Dataset entries
>>>

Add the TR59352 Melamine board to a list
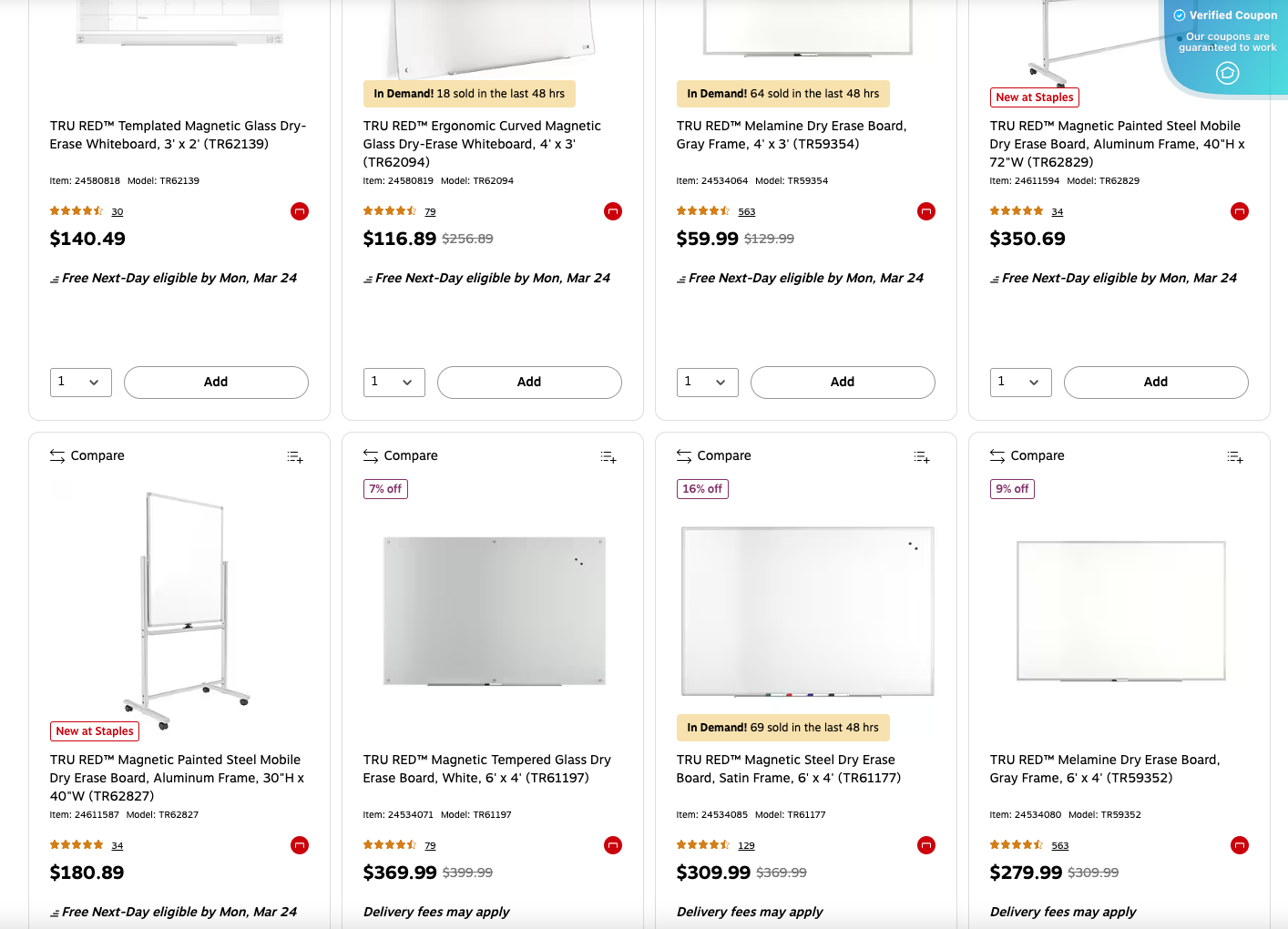 point(1234,456)
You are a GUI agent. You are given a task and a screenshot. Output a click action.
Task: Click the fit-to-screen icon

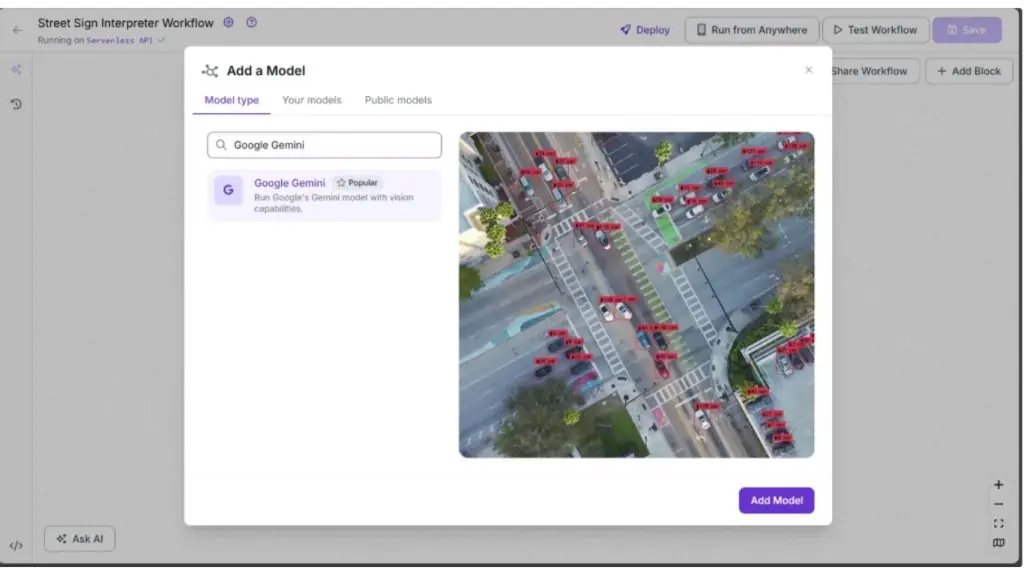coord(999,524)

<<<

**EXERCISE DIRECTIONS**
Since the copy must exclude the pictures, transcribe only the text of the records, word for word.

**OUTPUT OF THE TASK**
Add the TR59352 Melamine board to a list
 point(1234,456)
You are a GUI agent. You are given a task and a screenshot. Output a click action.
Task: Click the fit-to-screen icon

coord(999,524)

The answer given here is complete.